▶ Dataset records
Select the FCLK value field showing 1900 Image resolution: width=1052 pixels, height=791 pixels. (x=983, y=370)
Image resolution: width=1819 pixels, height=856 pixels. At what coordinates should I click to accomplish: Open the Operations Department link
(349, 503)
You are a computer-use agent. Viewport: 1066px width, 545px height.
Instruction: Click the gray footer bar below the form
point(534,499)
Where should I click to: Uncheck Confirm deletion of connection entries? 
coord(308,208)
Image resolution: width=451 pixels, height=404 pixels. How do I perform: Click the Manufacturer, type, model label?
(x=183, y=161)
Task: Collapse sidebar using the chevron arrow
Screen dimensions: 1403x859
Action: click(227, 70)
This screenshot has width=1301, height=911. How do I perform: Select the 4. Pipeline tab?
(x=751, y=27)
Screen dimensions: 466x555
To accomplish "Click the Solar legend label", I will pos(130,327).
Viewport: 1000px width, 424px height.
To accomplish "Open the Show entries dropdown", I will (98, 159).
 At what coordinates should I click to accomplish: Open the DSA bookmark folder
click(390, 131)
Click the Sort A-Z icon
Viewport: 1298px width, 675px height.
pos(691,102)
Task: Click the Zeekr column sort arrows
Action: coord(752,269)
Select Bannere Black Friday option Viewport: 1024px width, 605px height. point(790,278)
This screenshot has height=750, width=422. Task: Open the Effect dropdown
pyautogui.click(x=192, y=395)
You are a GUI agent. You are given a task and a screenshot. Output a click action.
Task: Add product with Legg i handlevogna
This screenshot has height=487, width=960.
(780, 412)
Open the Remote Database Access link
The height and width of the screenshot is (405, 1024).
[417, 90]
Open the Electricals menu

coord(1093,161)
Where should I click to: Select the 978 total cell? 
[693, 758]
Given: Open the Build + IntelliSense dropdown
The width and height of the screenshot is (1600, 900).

▶ Problem
From the line that contains "Task: Collapse sidebar" through the final line of the material, copy every line exactly, including both ends.

▶ Answer to this problem
Task: Collapse sidebar using the chevron arrow
Screen dimensions: 1403x859
Action: click(227, 70)
This screenshot has width=1301, height=911. How do I perform: Select the 4. Pipeline tab?
(x=751, y=27)
Screen dimensions: 466x555
To accomplish "Click the Solar legend label", I will pos(130,327).
Viewport: 1000px width, 424px height.
To accomplish "Open the Show entries dropdown", I will (98, 159).
 At what coordinates should I click to accomplish: Open the DSA bookmark folder
click(390, 131)
Click the Sort A-Z icon
Viewport: 1298px width, 675px height.
pos(691,102)
Task: Click the Zeekr column sort arrows
Action: coord(752,269)
Select Bannere Black Friday option Viewport: 1024px width, 605px height. point(790,278)
This screenshot has height=750, width=422. Task: Open the Effect dropdown
pyautogui.click(x=192, y=395)
You are a GUI agent. You are given a task and a screenshot. Output a click action.
Task: Add product with Legg i handlevogna
This screenshot has height=487, width=960.
(780, 412)
Open the Remote Database Access link
The height and width of the screenshot is (405, 1024).
[417, 90]
Open the Electricals menu

coord(1093,161)
Where should I click to: Select the 978 total cell? 
[693, 758]
Given: Open the Build + IntelliSense dropdown
The width and height of the screenshot is (1600, 900).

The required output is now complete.